EN FR
EN FR


Section: New Results

Exploiting Content from the Web

One of our main domain of application is that of Web content. We investigate methods to acquire and exploit content from the Web.

In [30], we analyze form-based websites to discover sequences of actions and values that result in a valid form submission. Rather than looking at the text or DOM structure of the form, our method is driven by solving constraints involving the underlying client-side JavaScript code. In order to deal with the complexity of client-side code, we adapt a method from program analysis and testing, concolic testing, which mixes concrete code execution, symbolic code tracing, and constraint solving to find values that lead to new code paths. While concolic testing is commonly used for detecting bugs in stand-alone code with developer support, we show how it can be applied to the very different problem of filling Web forms. We evaluate our system on a benchmark of both real and synthetic Web forms.

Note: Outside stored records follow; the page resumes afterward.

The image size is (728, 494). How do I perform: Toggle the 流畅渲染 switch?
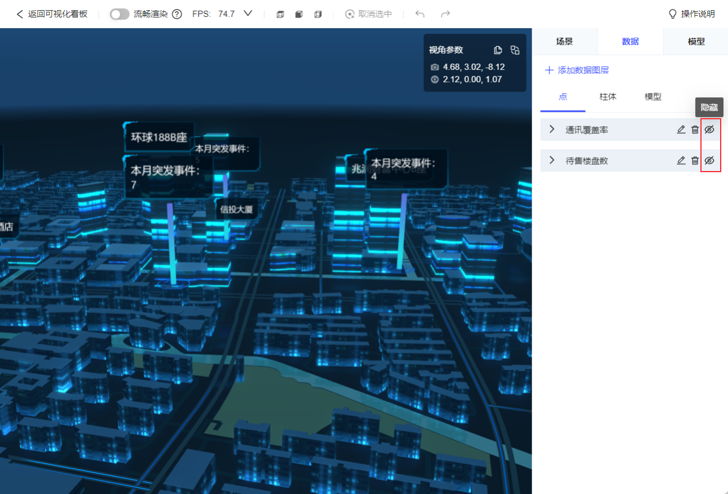[x=119, y=14]
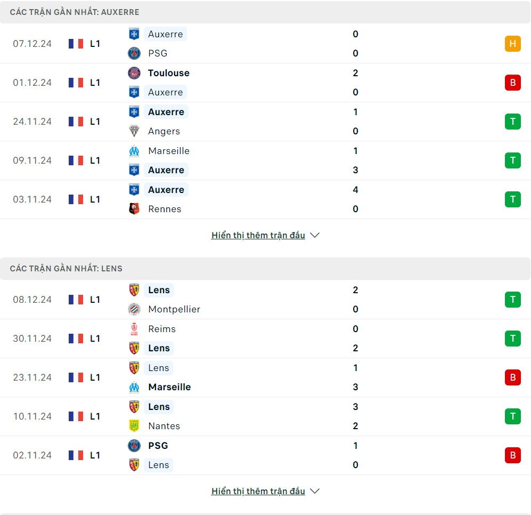Screen dimensions: 531x515
Task: Click France flag on 01.12.24 match row
Action: [76, 83]
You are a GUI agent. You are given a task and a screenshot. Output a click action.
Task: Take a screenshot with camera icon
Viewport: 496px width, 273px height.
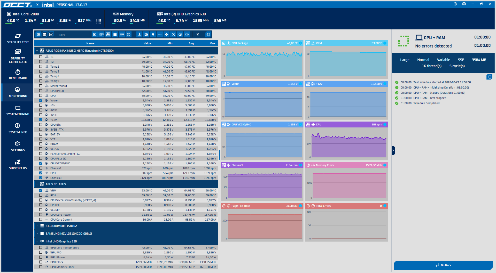pos(464,4)
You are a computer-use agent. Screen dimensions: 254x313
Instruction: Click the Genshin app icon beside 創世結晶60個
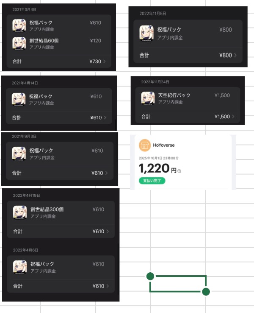pos(19,44)
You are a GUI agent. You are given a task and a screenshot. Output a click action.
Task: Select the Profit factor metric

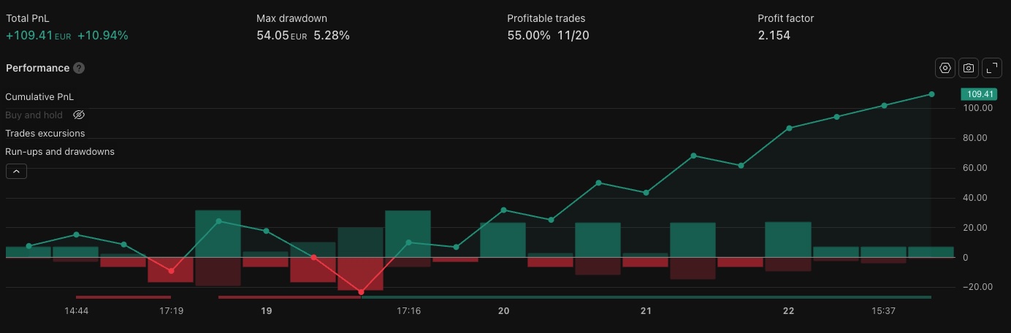[x=785, y=27]
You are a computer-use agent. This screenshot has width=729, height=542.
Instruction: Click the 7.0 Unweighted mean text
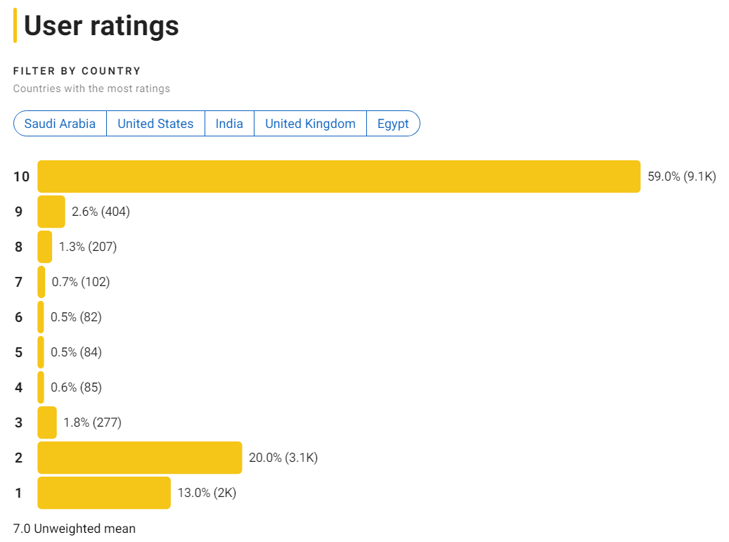coord(75,528)
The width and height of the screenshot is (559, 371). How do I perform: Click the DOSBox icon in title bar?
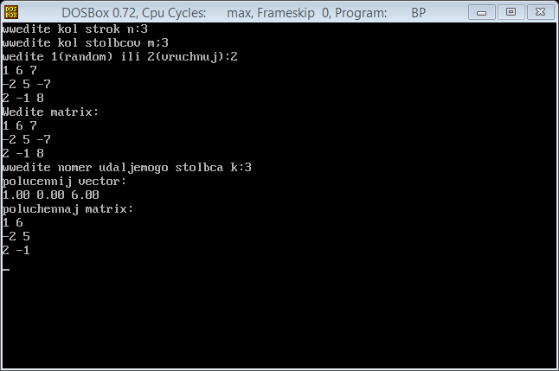coord(11,12)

In [21], we investigate focused crawling: collecting as many Web pages relevant to a target topic as possible while avoiding irrelevant pages, reflecting limited resources available to a Web crawler. We improve on the efficiency of focused crawling by proposing an approach based on reinforcement learning. Our algorithm evaluates hyperlinks most profitable to follow over the long run, and selects the most promising link based on this estimation. To properly model the crawling environment as a Markov decision process, we propose new representations of states and actions considering both content information and the link structure. The size of the state-action space is reduced by a generalization process. Based on this generalization, we use a linear-function approximation to update value functions. We investigate the trade-off between synchronous and asynchronous methods. In experiments, we compare the performance of a crawling task with and without learning; crawlers based on reinforcement learning show better performance for various target topics.

Finally, in [23], [24] we propose a framework to follow the dynamics of vanished Web communities, based on the exploration of corpora of Web archives. To achieve this goal, we define a new unit of analysis called Web fragment: a semantic and syntactic subset of a given Web page, designed to increase historical accuracy. This contribution has practical value for those who conduct large-scale archive exploration (in terms of time range and volume) or are interested in computational approaches to Web history and social science.